Labels around the world
To increase the public awareness of toxic chemicals in tobacco products, the World Health Organization (WHO) recommends that countries warn the public about toxic ingredients in tobacco products through large warnings with pictures.
According to a study with a U.S. national sample of adults, health warning labels on cigarette packs are the primary way consumers prefer to obtain information on chemicals in tobacco products. Warning labels can inform consumers – both current smokers and susceptible nonsmokers – at a minimum cost.
Pictorial warnings are superior to text-only warnings, because they catch consumers’ attention and increase their attempts to quit. For example, in a randomized clinical trial, 40 percent of adult smokers who received pictorial warnings attempted to quit smoking, compared to 34 percent of those who received text-only warnings. While this appears to be a small difference, the difference is still meaningful given that warnings can reach a large number of people.
As such, more than 100 countries in the world have implemented pictorial warnings, consistent with the WHO recommendations. Among the over 100 countries, Nepal, Vanuatu, India, Thailand and Australia are leading other countries in terms of the size of the warnings.
Despite these benefits – and the fact that consumers want to know more in learning about toxic chemicals in cigarette smoke – the U.S. has not introduced graphic warnings. The U.S. has also not introduced any novel warning message on harmful and potentially harmful chemicals in cigarette smoke. In fact, its four required warnings have not changed since 1984. Of those four, there’s only one message about toxic chemicals: “Cigarette smoke contains carbon monoxide.”
Cigarette pack warnings
Australia, Canada, Mexico and the U.S. include different information about toxic chemicals in cigarette pack warnings.
Other countries, meanwhile, are making efforts to present consumers with graphical information about toxic chemicals other than carbon monoxide.

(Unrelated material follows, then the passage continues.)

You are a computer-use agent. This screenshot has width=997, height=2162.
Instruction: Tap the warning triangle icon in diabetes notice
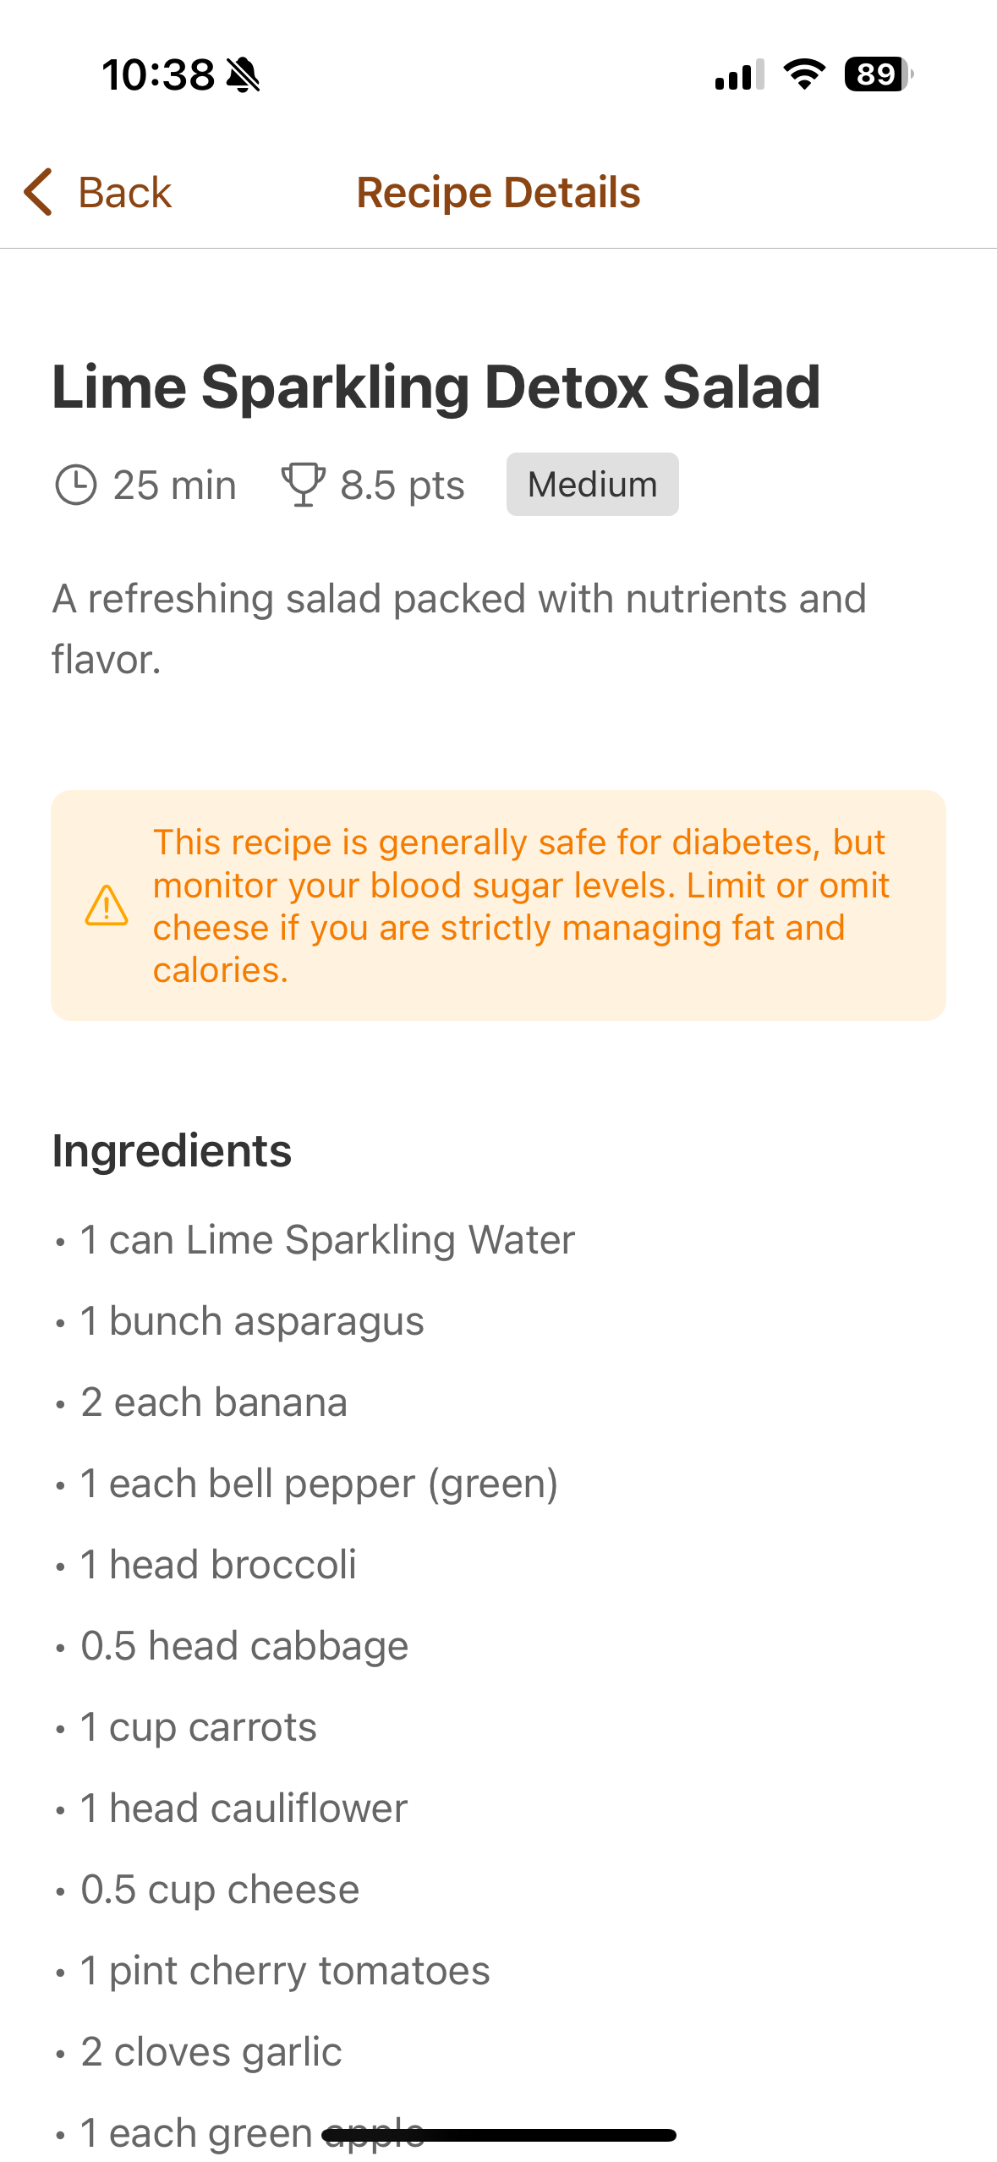coord(107,906)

Mexico, for example, introduced pictorial warnings on cigarette packs with specific statements about the dangers of toxins in 2010. Their warnings describe where toxic chemicals can be found in products other than cigarettes: “Contains Formaldehyde: a toxin that is used to preserve dead bodies.” Mexico also changes its warnings more frequently than any other country in the world, rotating new warnings every three months.
Since 2012, Australia has also required large pictorial warnings that cover over 80 percent of the cigarette pack. Meanwhile, U.S. warnings on average cover very little of the total cigarette pack.
Australia also standardized the size and color of cigarette packs and introduced descriptive warning messages in yellow color about toxic chemicals. The warnings describe how toxic chemicals in tobacco smoke cause disease: “Inhaling tobacco smoke releases benzene into your body. Benzene causes leukemia, increases the risk of other cancers and is believed to be dangerous at any level of exposure.”
In 2012, Canada replaced warnings about the quantitative levels of toxic chemicals with short statements about the presence of those chemicals. This followed a study showing that the numerical amount of tar and nicotine emission displayed on cigarette packs in many countries was misleading. While smokers often believe that “light” cigarettes are safer than others due to their low nicotine quantities, they are likely to inhale the same amount of chemicals from light cigarettes as regular cigarettes. This is because the amount of chemicals inhaled by a smoker depends on the individual smoker’s puffing behavior.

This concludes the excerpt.